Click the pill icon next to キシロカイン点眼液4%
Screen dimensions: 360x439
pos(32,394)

........

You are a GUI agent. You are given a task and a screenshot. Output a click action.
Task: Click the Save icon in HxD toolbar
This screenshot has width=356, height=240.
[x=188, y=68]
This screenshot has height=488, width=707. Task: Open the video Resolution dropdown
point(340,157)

........

Task to complete
Add 16 to every coordinate in the answers of the items that open with the line containing "This screenshot has height=488, width=707." and close with the line containing "point(340,157)", and give those lines again in full. Reproduce only that span.

Correct output
This screenshot has height=488, width=707. Task: Open the video Resolution dropdown
point(356,173)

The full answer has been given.